=== Section Start ===

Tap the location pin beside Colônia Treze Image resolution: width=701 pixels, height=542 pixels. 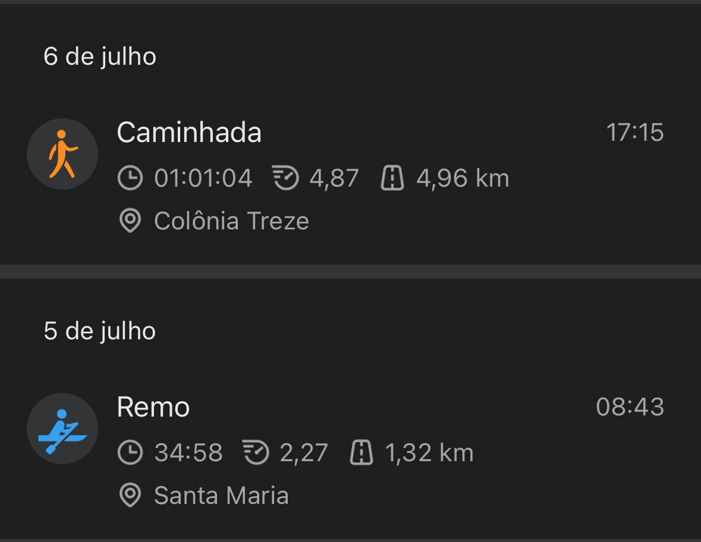(130, 220)
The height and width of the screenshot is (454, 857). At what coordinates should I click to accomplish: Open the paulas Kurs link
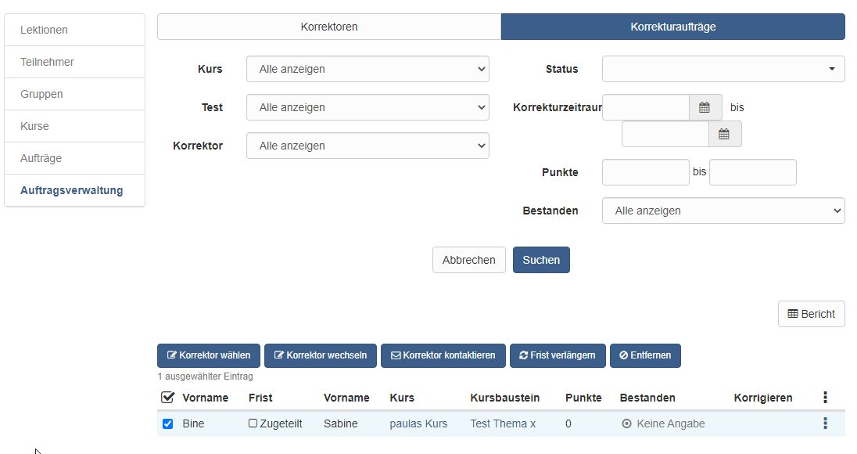click(420, 423)
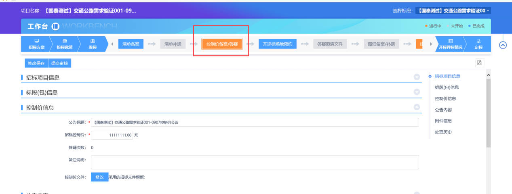Click the 招标控制价 amount field
This screenshot has width=512, height=194.
coord(112,135)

=== Section End ===

All pictures should be dropped; the lines from the one containing "The height and" through the last line of the material are to be set down exactly.

The height and width of the screenshot is (454, 857). At what coordinates should I click to accomplish: Open the paulas Kurs link
click(420, 423)
Click the 招标控制价 amount field
This screenshot has width=512, height=194.
coord(112,135)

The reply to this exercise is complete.